In Libya, which ranks fourth on Open Doors’ list, it is illegal to profess faith in the Lord Jesus Christ. Pakistan, which comes in fifth, imprisons, tries, and even executes people for blasphemy of Muhammad, the prophet of Islam, and Christians are treated as second-class citizens and perceived as low, dirty, and dishonorable.

Across the Sahel region of Africa, Christians are increasingly targeted by tribal violence and jihadi militants, and local governments often lack the stability, the resources, and — by some accounts — the willingness to control any of it.

In Nigeria, thousands of Christians are estimated to have been slaughtered in 2021 alone, despite that fact that believers make up roughly half of the nation’s population.

The government of Eritrea defends the tenants of the Eritrean Orthodox Church—not unlike the worst characterization of the pre-Reformation Catholic Church — by persecuting Christians of other denominations or Christians who convert from Islam. Non-Orthodox Christians can be detained and imprisoned without trial, and the government surveils phone calls and conducts raids on house churches, often seizing Christian materials. In 2020, the United Nations found that “no meaningful progress” had been made towards religious freedom in Eritrea.

Iranian Christians face persecution from the Islamic State, and China has notoriously targeted “illegal” churches for raids, arrests, and reported torture. In India, an energized Hindu nationalist movement targets Christians with violent rhetoric, often leveraging anti-conversion laws against followers of Christ.

Yet all is not lost — in Eritrea or Afghanistan or China or Somalia or anywhere  else— at least from a Kingdom perspective.

Listen to what “Masse,” one of those kept in Eritrea’s inhumane prisons, told Open Doors:

“In prison, one of my main purposes as a Christian was to evangelize. Of course, it is forbidden to do it openly, but we did it at night when everybody was asleep. But people in prison are passing through different frustrations and depression. Those people loved what we taught and shared. Some of them even tried to cover for us. We saw many conversions. The Gospel can’t be chained!”

No, it cannot.

The Christian church in Afghanistan has demonstrated a boldness for Christ and has insisted on continuing to gather together; some have even insisted on remaining in their home country to preach the Gospel even to Taliban fighters and to minister to new Christians.

This has been sobering to witness from the snug safety of the United States where, for all our concerning cultural changes, we still enjoy tremendous liberty to worship our God and spread the good news of the Gospel.

The example of the tiny, courageous Afghan church has no doubt edified millions of Christians to pray for their protection, as well as the furtherance of the Gospel in this dark and tumultuous place.

Let us move forward into an uncertain future with the same fire in our hearts for the global Church and for those being persecuted for His name — those we tend to forget once their plight disappears from the news.

While it is easy to feel like we are blessed and they are disadvantaged, from a biblical perspective, it is their boldness and steadfast faith that ought to both humble and inspire those of us living in material comfort and civic liberty to be more daring in our own evangelizing and faith walk.
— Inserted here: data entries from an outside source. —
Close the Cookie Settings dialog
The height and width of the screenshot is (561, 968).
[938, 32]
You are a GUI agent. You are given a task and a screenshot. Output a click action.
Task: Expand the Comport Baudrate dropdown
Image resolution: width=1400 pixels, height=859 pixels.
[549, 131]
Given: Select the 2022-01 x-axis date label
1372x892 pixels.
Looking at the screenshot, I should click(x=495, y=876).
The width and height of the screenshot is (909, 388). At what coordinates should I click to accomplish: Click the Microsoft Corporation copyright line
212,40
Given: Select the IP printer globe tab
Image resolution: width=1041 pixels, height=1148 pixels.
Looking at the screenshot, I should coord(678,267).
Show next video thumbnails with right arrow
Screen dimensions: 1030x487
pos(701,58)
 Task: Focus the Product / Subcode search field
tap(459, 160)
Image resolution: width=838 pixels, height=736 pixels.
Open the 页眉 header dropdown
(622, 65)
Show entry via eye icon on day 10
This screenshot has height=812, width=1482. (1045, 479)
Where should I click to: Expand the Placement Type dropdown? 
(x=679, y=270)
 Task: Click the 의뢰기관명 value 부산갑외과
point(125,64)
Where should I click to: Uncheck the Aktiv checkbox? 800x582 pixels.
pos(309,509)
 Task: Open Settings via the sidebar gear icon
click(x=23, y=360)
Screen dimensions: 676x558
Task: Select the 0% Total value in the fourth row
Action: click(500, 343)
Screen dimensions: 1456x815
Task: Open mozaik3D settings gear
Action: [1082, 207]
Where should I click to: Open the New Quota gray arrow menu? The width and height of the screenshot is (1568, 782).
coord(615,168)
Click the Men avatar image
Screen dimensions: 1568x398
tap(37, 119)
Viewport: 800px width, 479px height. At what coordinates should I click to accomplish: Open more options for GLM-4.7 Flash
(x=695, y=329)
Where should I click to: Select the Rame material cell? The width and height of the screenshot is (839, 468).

As the Lord Jesus Christ Himself explained in Matthew 5:10-12, those willing to risk ridicule, loss, banishment, imprisonment, torture, and death for His name’s sake are, in fact, blessed beyond measure.

“Blessed are those who are persecuted for righteousness’ sake, for theirs is the kingdom of heaven. Blessed are you when others revile you and persecute you and utter all kinds of evil against you falsely on my account. Rejoice and be glad, for your reward is great in heaven, for so they persecuted the prophets who were before you.”

Let us pray for the persecuted Church when it is not in the headlines — and aspire to live our own lives with the boldness for Christ that these great soldiers of His display in the face of unthinkable persecution. 

For there may come a time when we are called upon to risk it all to profess His name, too, and we must be ready.